Localization is a crucial method applied in Wireless Sensor Networks (WSNs) to determine the geographic position of the sensor nodes in the sensing region. Many existing WSNs applications require location awareness of sensor nodes. Global Positioning System (GPS) is a well-known technique of localization. However, as a WSN is composed of thousands of sensor nodes, the installation of GPS is not available at every node. Nowadays, many localization algorithms are developed to solve the location awareness problem. The Distance Vector-Hop algorithm (DV-Hop) is a well-known technique thanks to its simplicity and its accurate localization results for WSNs. However, the DV-Hop presents some localization accuracy drawbacks.
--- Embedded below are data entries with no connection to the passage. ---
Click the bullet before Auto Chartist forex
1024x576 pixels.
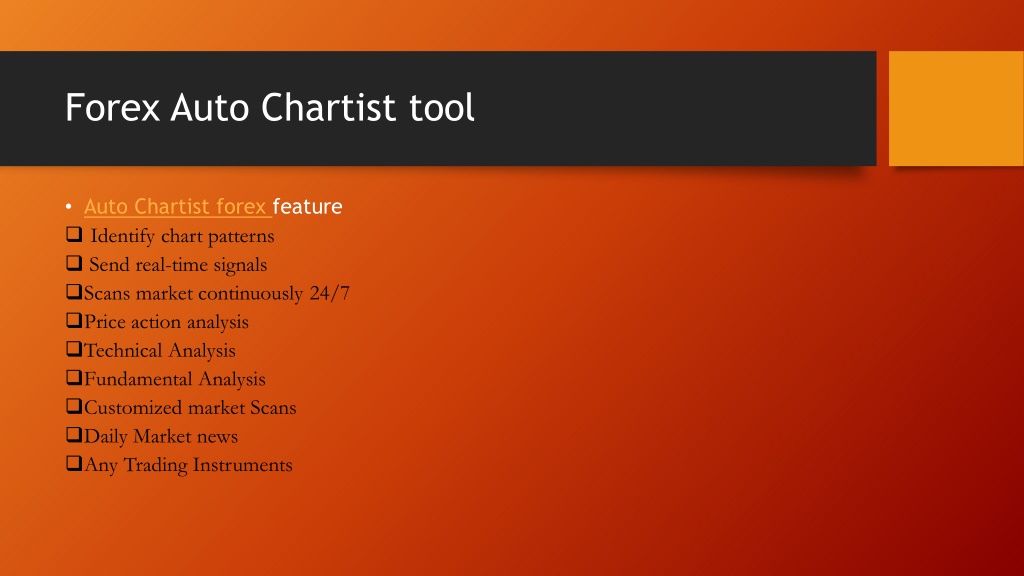click(69, 207)
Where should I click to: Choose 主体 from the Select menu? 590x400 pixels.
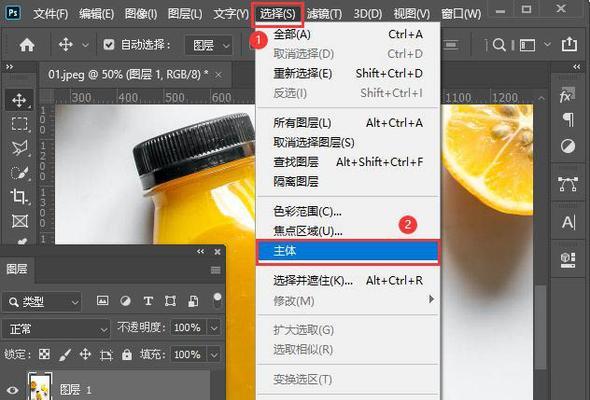[348, 251]
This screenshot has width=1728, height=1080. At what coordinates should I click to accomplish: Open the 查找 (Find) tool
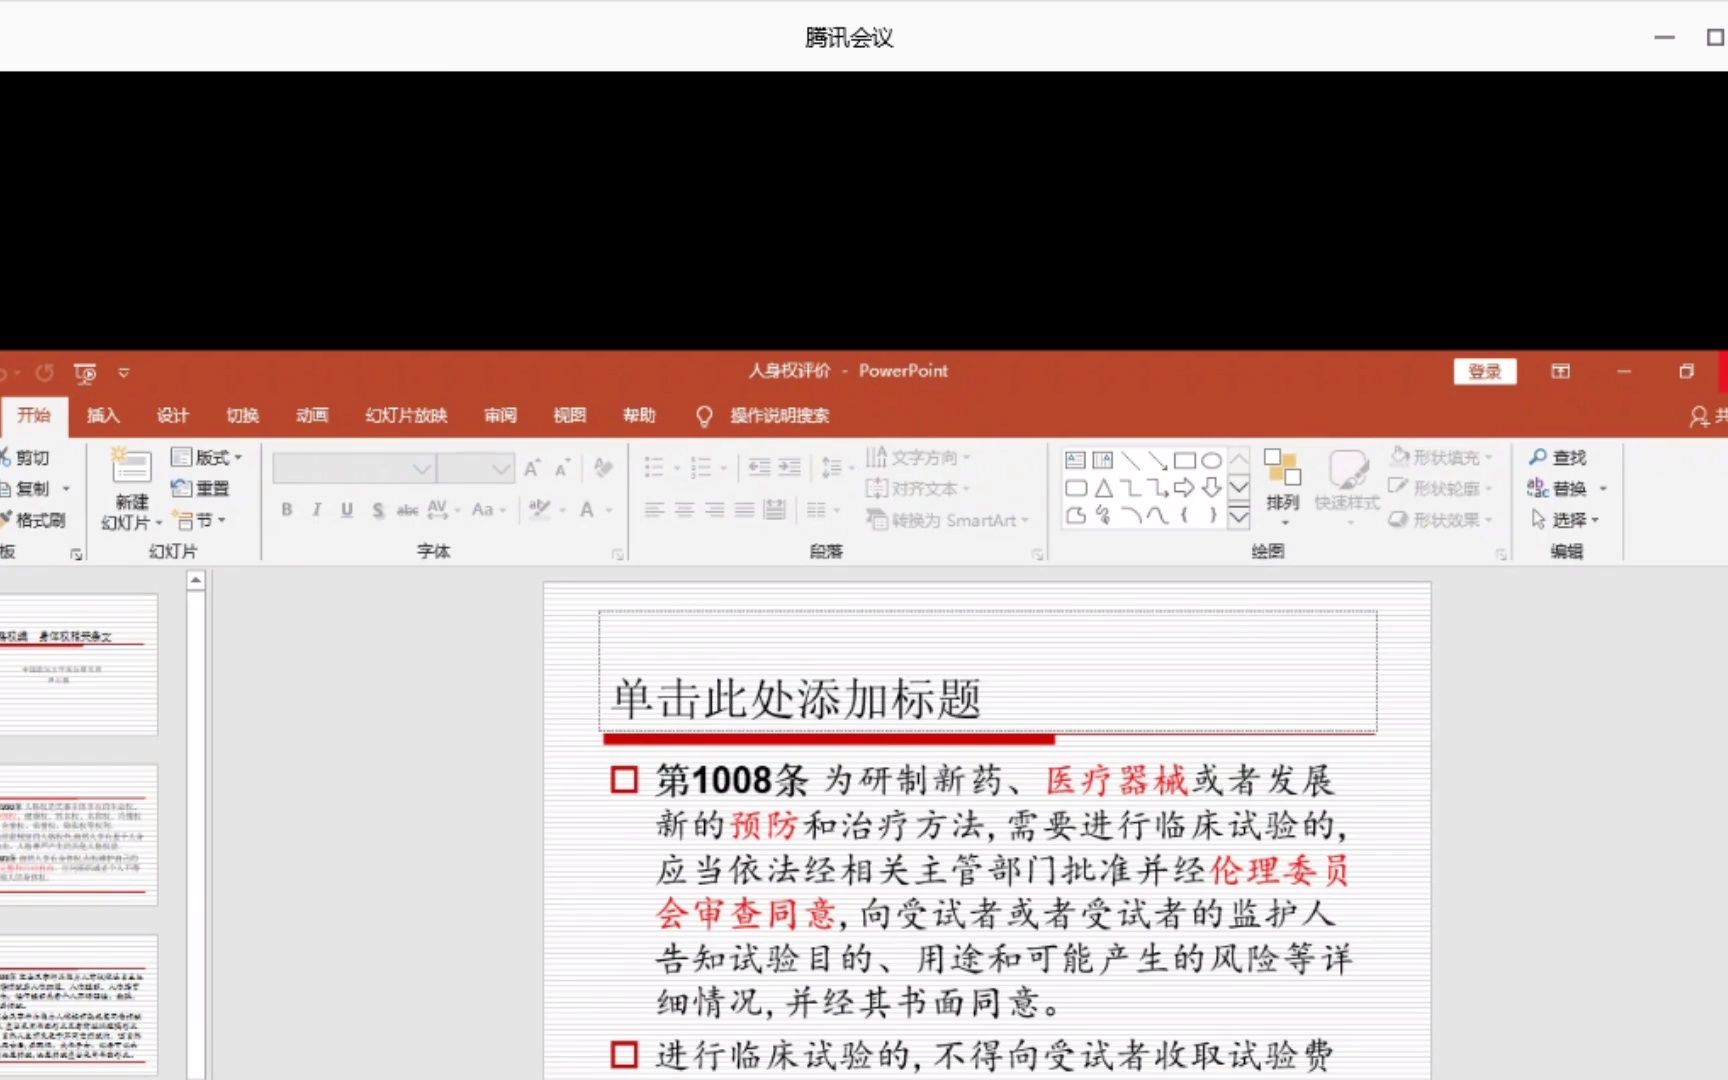coord(1563,456)
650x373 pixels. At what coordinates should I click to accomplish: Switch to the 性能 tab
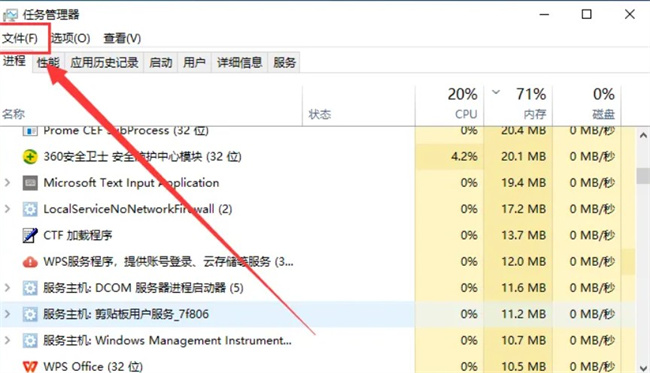click(x=48, y=63)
In this paper, we propose an improvement of the DV-Hop algorithm based on Tikhonov regularization method for wireless sensors networks. We verify the validity of the proposed method through experiments. Simulation results confirm that the proposed localization algorithm is better than the original DV-Hop algorithm and some of its improved algorithms with up to 60% in terms of localization accuracy.

Suggested Citation

  • Hend Liouane & Sana Messous & Omar Cheikhrouhou, 2022. "Regularized least square multi-hops localization algorithm based on DV-Hop for wireless sensor networks," Telecommunication Systems: Modelling, Analysis, Design and Management, Springer, vol. 80(3), pages 349-358, July.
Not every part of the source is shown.